───── EXTRACTED DATA

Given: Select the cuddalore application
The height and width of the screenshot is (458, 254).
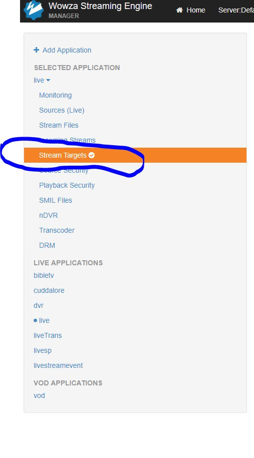Looking at the screenshot, I should tap(49, 290).
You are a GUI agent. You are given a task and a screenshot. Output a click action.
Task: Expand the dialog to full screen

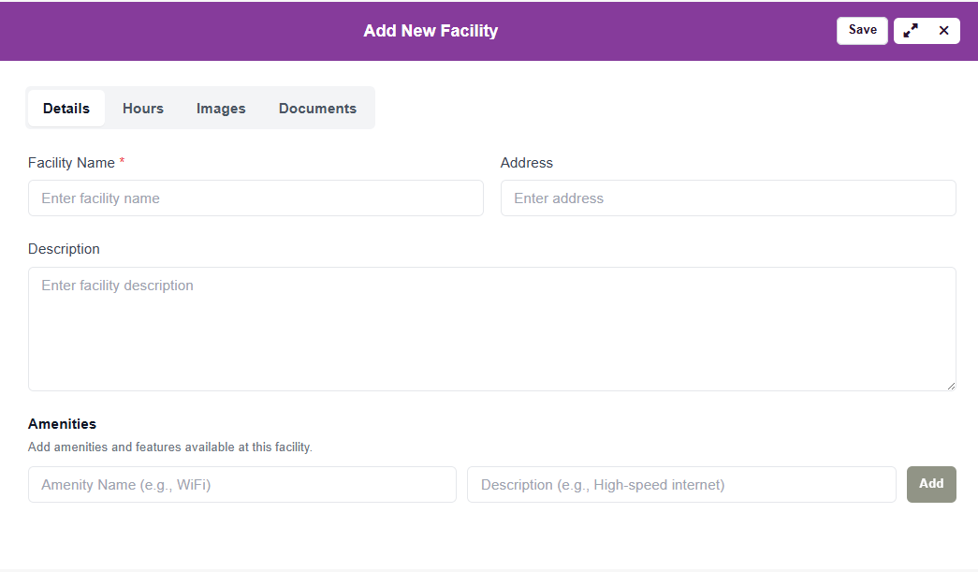[911, 30]
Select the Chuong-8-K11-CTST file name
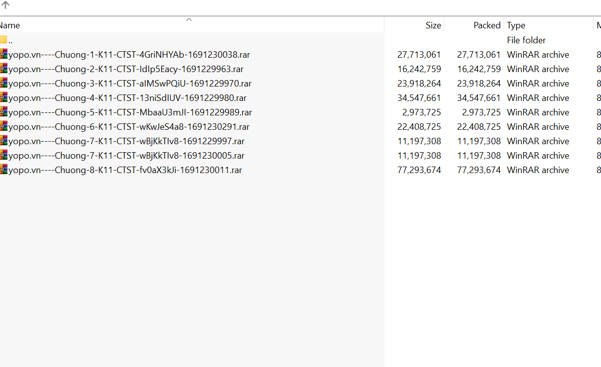Viewport: 601px width, 367px height. (x=125, y=170)
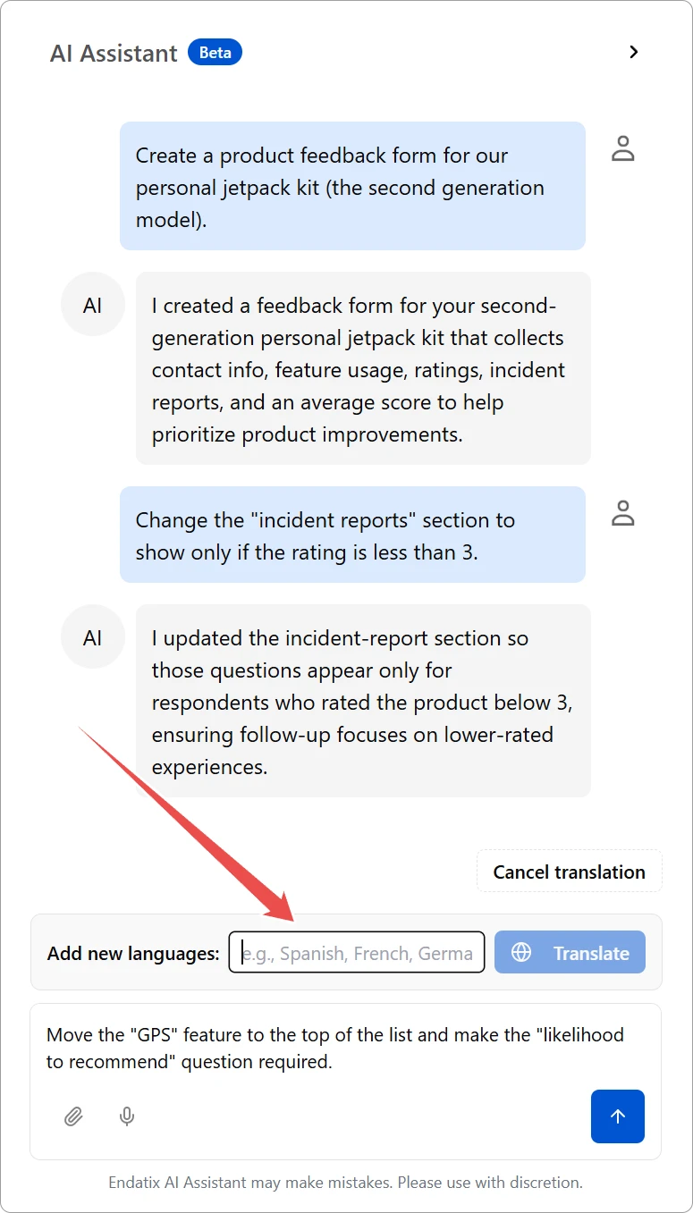Viewport: 693px width, 1213px height.
Task: Click into the message text box
Action: coord(345,1049)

──────────

## WHAT YOU NEED TO DO
Copy the entries exactly. No pictures.

## EXERCISE ANSWER
Given: Select the cuddalore application
The height and width of the screenshot is (458, 254).
Looking at the screenshot, I should tap(49, 290).
You are a GUI agent. You are given a task and a screenshot. Output a click action.
Task: Expand the dialog to full screen

[911, 30]
Select the Chuong-8-K11-CTST file name
Viewport: 601px width, 367px height. (x=125, y=170)
Viewport: 693px width, 1213px height.
Task: Click into the message text box
Action: coord(345,1049)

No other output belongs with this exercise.